New research presented at AAIC confirmed a connection between air pollution and risk of dementia, adding it to a list of modifiable risk factors like diet, exercise and education that contribute to Alzheimer’s risk. Presentations also focused on the “why” of these risk factors. Researchers are digging deeper into the mechanisms behind how they contribute to resilience against, or susceptibility to, cognitive decline.
ADDF-supported researcher, Dr. Hussein Yassine at the University of Southern California reviewed his group’s findings about the dietary supplement DHA, an omega-3 fatty acid found in fish. DHA treatment for 6 months was shown to preserve the thickness of the entorhinal cortex, a hub area in the brain for memory functions. The ADDF is co-funding Dr. Yassine’s PREVENTE4 trial, which is testing how DHA is delivered in the brain and whether delivery is decreased in APOE4 carriers.

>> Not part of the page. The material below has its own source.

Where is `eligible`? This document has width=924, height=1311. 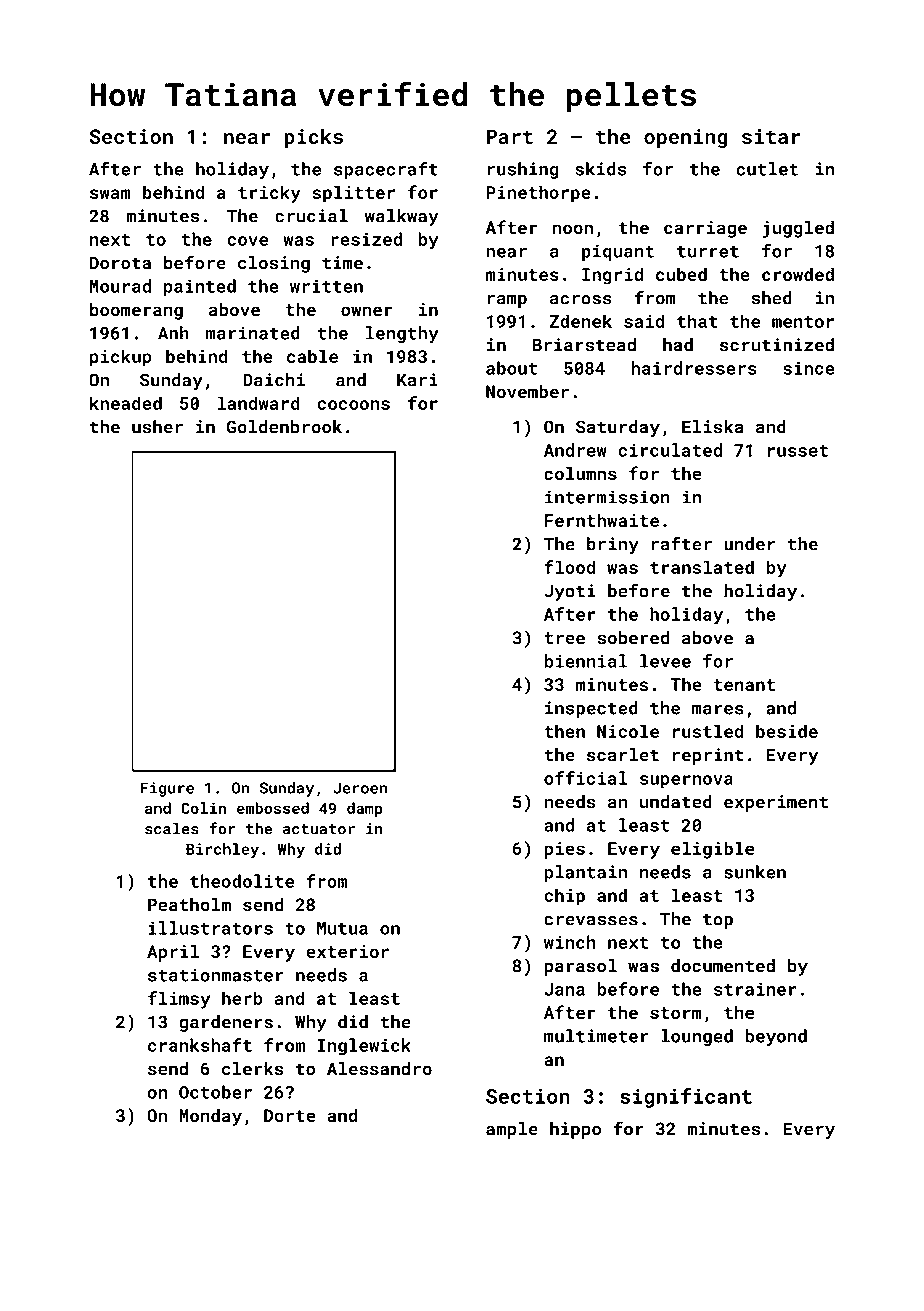 eligible is located at coordinates (712, 850).
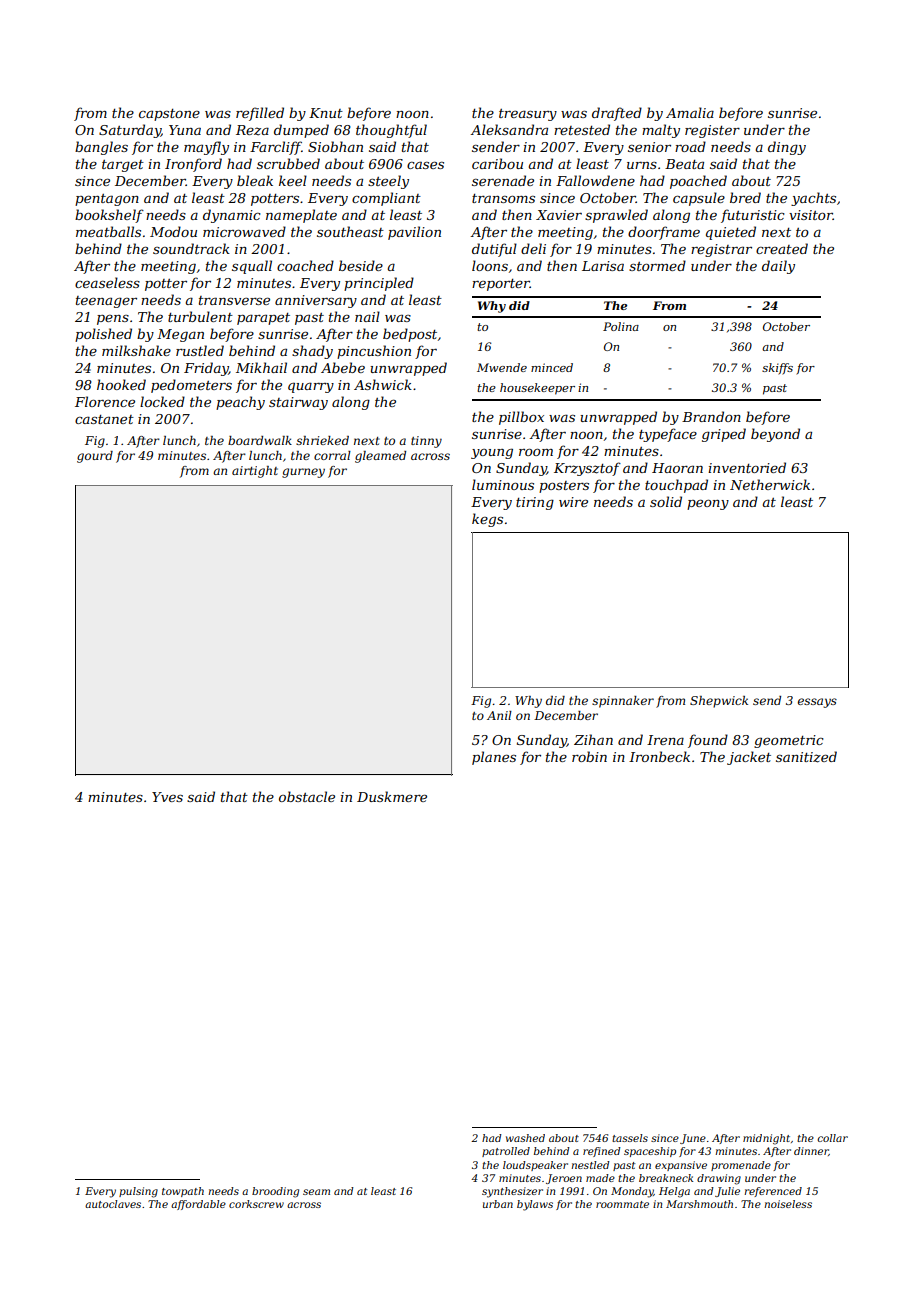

Dr. Yassine’s study is enrolling 320 participants to determine whether DHA leads to structural and functional changes in the brain that lead to improved cognitive outcomes. The trial encountered delays due to COVID-19, but results are expected in 2024.
Looking Ahead to Fall Scientific Forums
We are looking forward to learning more of the latest developments from our funded scientists at the ADDF’s virtual 22nd International Conference on Alzheimer’s Drug Discovery, Oct. 4-6. Also, the ADDF is excited this year to be a major sponsor at the upcoming Clinical Trials on Alzheimer’s Disease (CTAD) conference, to be held November 9-12, where we are hosting two important forums, a roundtable on value-generating exploratory trials in neurodegenerative dementias and a symposium focused on bringing repurposed drugs to market. We are very much looking forward to our presence and participation at both these scientific forums.